▶ What is expected: Give back exactly the lines of the material below that start at the line containing "Click the desktop" and end at the line containing "At what coordinates", and no others.

▶ Record extracts:

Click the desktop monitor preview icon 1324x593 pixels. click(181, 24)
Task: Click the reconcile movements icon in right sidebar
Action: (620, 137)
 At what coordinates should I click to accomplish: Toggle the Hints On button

--

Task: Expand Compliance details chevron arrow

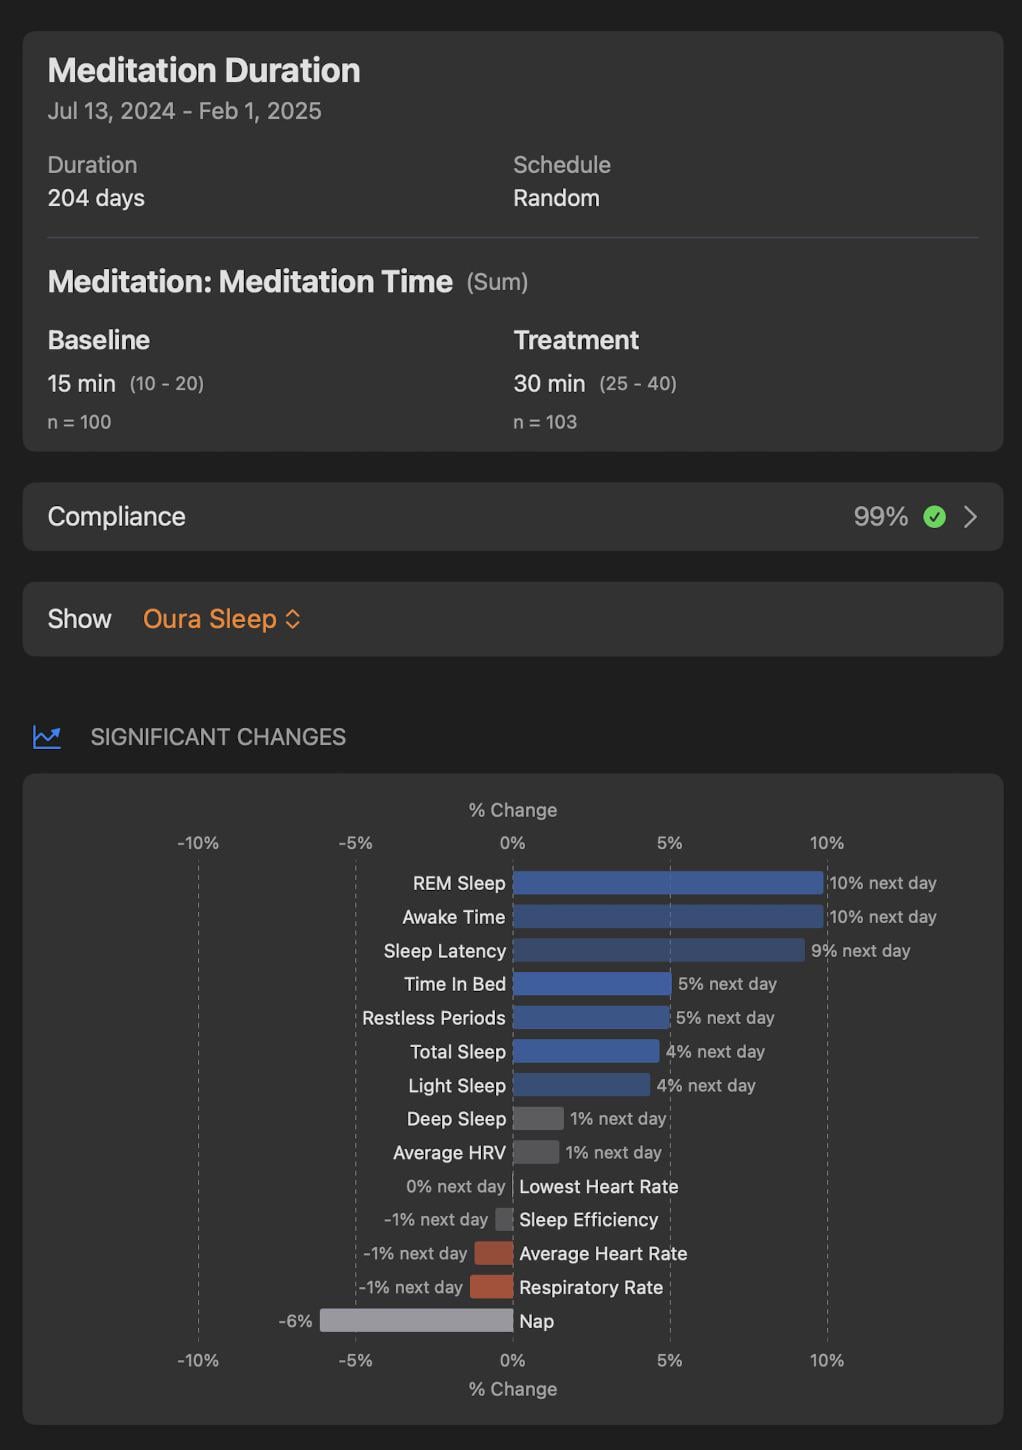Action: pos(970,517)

▶ Answer to this exercise:
Click the desktop monitor preview icon 1324x593 pixels. click(181, 24)
Task: Click the reconcile movements icon in right sidebar
Action: (620, 137)
 At what coordinates should I click to accomplish: Toggle the Hints On button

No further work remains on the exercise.